- IOC code: MAR
- NOC: Moroccan Olympic Committee

in Birmingham, United States 7 July 2022 – 17 July 2022
- Competitors: 10 (7 men and 3 women) in 6 sports
- Medals Ranked 52nd: Gold 0 Silver 4 Bronze 0 Total 4

World Games appearances
- 1981; 1985; 1989; 1993; 1997; 2001; 2005; 2009; 2013; 2017; 2022;

= Morocco at the 2022 World Games =

Morocco competed at the 2022 World Games held in Birmingham, United States from 7 to 17 July 2022. Athletes representing Morocco won four silver medals. The country finished in 52nd place in the medal table.

==Medalists==

| Medal | Name | Sport | Event | Date |
|---|---|---|---|---|
| Silver | Nabil Ech-chaabi | Karate | Men's kumite 84 kg | 9 July |
| Silver | Seif-Eddine Houmine | Ju-jitsu | Men's ne-waza open | 16 July |
| Silver | Hamza Rachid | Muaythai | Men's 67 kg | 17 July |
| Silver | Meriem El Moubarik | Muaythai | Women's 51 kg | 17 July |

==Competitors==
The following is the list of number of competitors in the Games.

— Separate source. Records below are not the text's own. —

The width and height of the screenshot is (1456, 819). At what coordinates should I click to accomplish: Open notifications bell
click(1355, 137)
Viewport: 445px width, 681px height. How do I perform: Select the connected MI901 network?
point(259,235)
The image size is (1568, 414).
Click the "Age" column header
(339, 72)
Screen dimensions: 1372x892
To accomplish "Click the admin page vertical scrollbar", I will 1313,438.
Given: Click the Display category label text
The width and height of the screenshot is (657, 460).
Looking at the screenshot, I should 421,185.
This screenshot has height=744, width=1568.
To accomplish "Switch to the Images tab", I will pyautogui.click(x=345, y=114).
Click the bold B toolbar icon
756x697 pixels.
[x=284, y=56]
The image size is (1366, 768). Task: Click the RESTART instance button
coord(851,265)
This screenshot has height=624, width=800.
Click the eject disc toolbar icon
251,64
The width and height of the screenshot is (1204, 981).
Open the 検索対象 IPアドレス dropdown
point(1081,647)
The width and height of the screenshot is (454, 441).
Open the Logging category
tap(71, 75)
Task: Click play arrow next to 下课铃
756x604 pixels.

| Sport | Men | Women | Total |
|---|---|---|---|
| Boules sports | 0 | 1 | 1 |
| Duathlon | 1 | 0 | 1 |
| Ju-jitsu | 1 | 0 | 1 |
| Karate | 2 | 0 | 2 |
| Muaythai | 2 | 2 | 4 |
| Water skiing | 1 | 0 | 1 |
| Total | 7 | 3 | 10 |

==Boules sports==

Morocco competed in boules sports.

==Duathlon==

Morocco competed in duathlon.

==Ju-jitsu==

Morocco won one silver medal in ju-jitsu.

==Karate==

Morocco won one silver medal in karate.

- Men

| Athlete | Event | Elimination round |  |  |  | Semifinal | Final / BM |  |
| Opposition Result | Opposition Result | Opposition Result | Rank | Opposition Result | Opposition Result | Rank |
| Abdelali Jina | Men's kumite 60 kg | Brose (BRA) L 0–6 | Kalniņš (LAT) W 5–3 | Shaaban (KUW) L 0–2 | 3 | Did not advance |  | 5 |
| Nabil Ech-chaabi | Men's kumite 84 kg | — | Timmermans (NED) W 3–2 | Badawy (EGY) L 0–5 | 2 Q | Madani (USA) W 5–2 | Badawy (EGY) L 6–6 | 2nd place, silver medalist(s) |

==Muaythai==

Morocco won two silver medals in muaythai.

==Water skiing==

Kamil Belmrah was registered to compete in water skiing; he did not start in his event.